Almost a month ago, I was surprised—“intrigued” is perhaps more appropriate—when my Facebook friend Oscar Lagman asked me this very curious grammar question through the site’s messaging app: “Joe, I feel there is something wrong in this sentence: ‘May your day be filled with joy as you fill my life.’ What is the flaw? What should it be?”

                       IMAGE CREDIT: PSYCHOLOGYTODAY.COM


I must admit that I found the subject of his inquiry, “May your day be filled with joy as you fill my life,” so slippery that almost seven hours would pass before I got it figured out. Still unsure though about how to frame the grammatical framework for my critique of that statement, I posted this brief reply:

“Yes, Oscar, there’s definitely a big flaw in that sentence construction—the missing desirable personal attribute or aspect or object and not the person who possesses it—that’s needed to establish the comparative sense of that sentence.

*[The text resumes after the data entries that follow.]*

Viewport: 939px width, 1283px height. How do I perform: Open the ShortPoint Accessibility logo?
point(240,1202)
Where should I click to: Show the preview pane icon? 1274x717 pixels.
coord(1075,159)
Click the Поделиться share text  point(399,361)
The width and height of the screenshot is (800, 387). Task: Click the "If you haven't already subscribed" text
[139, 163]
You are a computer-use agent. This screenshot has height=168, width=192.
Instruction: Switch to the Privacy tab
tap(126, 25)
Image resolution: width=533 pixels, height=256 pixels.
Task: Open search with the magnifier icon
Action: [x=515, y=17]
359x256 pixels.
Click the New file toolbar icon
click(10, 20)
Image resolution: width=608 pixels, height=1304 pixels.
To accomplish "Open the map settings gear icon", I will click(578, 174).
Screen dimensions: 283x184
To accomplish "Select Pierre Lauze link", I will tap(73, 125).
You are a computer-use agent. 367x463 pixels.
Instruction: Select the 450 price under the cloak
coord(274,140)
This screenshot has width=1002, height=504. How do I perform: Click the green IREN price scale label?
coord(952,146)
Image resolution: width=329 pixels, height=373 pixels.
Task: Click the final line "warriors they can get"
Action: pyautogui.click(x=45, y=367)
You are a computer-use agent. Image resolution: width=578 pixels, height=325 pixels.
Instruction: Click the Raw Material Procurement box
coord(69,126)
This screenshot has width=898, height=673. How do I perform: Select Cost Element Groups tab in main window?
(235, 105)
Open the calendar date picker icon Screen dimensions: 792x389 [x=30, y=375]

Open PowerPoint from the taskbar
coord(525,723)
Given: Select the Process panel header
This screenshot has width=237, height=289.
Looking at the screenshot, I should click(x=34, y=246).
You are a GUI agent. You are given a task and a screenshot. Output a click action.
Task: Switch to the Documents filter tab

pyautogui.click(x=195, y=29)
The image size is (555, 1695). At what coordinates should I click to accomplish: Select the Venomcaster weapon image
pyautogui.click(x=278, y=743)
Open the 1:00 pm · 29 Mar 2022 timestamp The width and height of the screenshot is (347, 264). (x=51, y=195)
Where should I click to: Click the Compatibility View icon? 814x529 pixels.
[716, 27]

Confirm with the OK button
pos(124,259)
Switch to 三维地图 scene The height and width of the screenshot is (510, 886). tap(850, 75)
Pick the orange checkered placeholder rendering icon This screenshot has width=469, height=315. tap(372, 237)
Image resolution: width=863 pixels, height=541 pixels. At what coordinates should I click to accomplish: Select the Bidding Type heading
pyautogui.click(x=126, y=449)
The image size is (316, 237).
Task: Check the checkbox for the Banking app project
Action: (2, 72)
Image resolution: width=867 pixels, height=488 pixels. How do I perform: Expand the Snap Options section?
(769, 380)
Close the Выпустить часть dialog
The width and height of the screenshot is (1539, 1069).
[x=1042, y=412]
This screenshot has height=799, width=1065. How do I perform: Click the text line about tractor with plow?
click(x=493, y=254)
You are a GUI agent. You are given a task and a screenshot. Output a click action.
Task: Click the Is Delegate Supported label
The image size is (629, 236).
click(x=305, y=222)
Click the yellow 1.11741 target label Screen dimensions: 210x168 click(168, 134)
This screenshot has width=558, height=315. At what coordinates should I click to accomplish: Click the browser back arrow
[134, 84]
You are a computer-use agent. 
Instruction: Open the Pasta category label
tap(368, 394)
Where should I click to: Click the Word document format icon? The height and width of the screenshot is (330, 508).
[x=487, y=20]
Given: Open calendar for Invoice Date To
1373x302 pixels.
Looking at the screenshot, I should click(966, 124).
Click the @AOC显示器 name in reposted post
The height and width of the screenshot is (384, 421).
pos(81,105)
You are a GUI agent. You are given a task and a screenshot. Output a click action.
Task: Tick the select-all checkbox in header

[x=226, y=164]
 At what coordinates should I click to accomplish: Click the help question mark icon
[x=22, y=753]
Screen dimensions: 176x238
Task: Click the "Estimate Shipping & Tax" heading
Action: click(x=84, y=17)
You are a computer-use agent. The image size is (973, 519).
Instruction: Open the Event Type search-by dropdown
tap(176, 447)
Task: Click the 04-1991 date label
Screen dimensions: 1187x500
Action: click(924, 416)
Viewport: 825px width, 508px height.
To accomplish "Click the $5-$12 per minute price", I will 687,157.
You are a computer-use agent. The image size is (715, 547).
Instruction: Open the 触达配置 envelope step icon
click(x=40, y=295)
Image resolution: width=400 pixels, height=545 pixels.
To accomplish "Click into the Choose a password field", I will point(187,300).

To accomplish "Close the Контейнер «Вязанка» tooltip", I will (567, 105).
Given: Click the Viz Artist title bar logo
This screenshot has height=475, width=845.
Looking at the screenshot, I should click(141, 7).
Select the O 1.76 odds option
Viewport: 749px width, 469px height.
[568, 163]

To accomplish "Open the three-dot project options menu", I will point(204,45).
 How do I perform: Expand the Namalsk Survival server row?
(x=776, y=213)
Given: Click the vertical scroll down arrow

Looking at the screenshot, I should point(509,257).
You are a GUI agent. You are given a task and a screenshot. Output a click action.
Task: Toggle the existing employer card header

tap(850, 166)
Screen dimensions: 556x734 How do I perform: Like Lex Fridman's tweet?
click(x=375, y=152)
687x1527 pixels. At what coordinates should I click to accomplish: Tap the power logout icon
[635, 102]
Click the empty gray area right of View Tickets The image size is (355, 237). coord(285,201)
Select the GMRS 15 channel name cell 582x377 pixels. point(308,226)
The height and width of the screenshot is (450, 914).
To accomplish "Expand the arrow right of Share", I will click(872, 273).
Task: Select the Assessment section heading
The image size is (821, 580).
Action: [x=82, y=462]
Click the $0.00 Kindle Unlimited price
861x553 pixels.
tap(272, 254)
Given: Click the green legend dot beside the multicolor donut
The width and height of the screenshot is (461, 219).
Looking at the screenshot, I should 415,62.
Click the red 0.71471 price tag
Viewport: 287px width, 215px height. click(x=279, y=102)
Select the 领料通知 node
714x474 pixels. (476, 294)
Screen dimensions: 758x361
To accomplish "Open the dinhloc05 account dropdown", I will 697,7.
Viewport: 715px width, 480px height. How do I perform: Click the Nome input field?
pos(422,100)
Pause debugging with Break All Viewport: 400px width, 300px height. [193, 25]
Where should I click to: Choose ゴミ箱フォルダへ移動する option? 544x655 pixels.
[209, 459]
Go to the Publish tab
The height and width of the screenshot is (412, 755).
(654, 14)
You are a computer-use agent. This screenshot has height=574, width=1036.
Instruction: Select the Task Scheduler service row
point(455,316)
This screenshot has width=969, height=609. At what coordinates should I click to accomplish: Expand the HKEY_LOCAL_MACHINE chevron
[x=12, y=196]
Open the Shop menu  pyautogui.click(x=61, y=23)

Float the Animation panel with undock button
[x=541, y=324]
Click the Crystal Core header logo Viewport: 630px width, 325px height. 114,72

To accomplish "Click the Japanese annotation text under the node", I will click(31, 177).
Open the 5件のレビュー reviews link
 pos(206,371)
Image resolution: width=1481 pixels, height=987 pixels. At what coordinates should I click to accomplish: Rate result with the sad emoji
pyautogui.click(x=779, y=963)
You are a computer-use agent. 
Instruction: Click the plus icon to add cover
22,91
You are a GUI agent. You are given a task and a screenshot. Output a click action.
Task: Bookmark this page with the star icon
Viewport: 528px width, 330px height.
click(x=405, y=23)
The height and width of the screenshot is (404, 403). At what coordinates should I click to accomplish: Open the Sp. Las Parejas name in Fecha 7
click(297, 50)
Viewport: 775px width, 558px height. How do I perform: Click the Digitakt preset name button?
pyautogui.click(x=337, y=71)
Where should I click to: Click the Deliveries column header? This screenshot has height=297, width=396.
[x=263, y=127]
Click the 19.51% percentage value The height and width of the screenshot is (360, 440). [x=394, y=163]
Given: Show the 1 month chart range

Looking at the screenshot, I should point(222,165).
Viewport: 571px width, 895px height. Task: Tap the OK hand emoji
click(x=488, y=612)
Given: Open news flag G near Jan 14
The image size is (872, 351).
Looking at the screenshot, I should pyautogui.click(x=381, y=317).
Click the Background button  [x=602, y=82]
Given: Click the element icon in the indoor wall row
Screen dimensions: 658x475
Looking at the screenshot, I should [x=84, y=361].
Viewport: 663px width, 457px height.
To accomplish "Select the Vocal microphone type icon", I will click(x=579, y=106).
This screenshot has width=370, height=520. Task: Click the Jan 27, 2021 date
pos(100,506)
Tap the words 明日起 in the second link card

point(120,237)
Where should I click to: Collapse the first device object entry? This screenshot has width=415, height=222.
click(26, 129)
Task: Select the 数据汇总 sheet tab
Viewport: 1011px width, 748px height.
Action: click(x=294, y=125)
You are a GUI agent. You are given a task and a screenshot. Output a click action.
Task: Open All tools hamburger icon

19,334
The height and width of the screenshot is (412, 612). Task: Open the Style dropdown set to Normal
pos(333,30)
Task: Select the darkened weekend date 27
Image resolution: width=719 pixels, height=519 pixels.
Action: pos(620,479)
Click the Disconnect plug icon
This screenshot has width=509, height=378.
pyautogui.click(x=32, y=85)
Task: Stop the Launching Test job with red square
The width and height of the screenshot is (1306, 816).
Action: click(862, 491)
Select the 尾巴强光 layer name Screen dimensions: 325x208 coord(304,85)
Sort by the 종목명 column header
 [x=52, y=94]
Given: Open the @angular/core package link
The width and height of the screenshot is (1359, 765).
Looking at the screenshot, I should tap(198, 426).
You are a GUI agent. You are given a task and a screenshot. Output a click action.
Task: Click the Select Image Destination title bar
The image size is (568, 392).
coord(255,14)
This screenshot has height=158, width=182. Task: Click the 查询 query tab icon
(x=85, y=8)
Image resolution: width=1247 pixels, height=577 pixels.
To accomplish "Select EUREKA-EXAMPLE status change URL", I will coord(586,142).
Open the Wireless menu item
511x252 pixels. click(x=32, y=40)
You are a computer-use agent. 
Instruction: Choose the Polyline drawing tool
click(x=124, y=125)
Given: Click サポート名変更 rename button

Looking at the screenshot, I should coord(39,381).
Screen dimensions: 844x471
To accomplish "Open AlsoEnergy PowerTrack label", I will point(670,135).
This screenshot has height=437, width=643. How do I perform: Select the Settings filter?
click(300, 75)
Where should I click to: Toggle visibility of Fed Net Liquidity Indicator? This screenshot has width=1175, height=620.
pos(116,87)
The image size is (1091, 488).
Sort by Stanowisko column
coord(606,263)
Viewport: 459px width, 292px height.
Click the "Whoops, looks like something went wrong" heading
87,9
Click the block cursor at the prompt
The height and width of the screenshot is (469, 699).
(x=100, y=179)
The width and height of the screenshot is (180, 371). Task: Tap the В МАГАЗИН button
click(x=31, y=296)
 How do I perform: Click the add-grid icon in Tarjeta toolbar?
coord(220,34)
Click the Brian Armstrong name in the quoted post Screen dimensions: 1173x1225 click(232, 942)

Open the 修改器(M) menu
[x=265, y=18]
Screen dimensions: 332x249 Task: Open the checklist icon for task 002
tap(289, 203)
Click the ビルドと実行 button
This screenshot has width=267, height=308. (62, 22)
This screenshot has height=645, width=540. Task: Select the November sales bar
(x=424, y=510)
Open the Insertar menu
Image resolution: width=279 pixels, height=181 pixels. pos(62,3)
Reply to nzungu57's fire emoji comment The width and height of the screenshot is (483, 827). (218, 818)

“It could be anything anything endearing like say, ‘your lifelong affection,’ ‘your most valued friendship,’ or perhaps ‘your abiding companionship.’

“Let’s test those three: ‘May your day be filled with joy as your lifelong affection fills my life.’ ‘May your day be filled with joy as your valued friendship fills my life.’ ‘May your day be filled with joy as your abiding companionship fills my life.’”

Having munched longer over the sentence construction  “May your day be filled with joy as you fill my life,” I can say now with great certainty that it’s a failed parallel sentence with two mismatched comparative causes. The first clause is, of course, “may your day be filled with joy,” a statement that’s perfectly in good order and grammatically and semantically beyond reproach. But the second clause “you fill my life” that the comparative “as” links to it is vacuous, nonsensical, and not at all parallel to the first clause.

The clause “you fill my life” malfunctions in that supposedly parallel construction because as I said in my reply to Oscar, it has no aspect or object that can logically do the “filling one’s life” action. It’s absurd to think that the subject “you” can literally or even figuratively fill the other person’s life with himself or herself. (Perhaps with love, wealth, or excitement, yes, of course!) As I suggested, that clause needs an agency—a doer of the action—to do that “filling,” like “a most valued friendship,” “an abiding companionship,” or more to the point, “a lifelong affection.”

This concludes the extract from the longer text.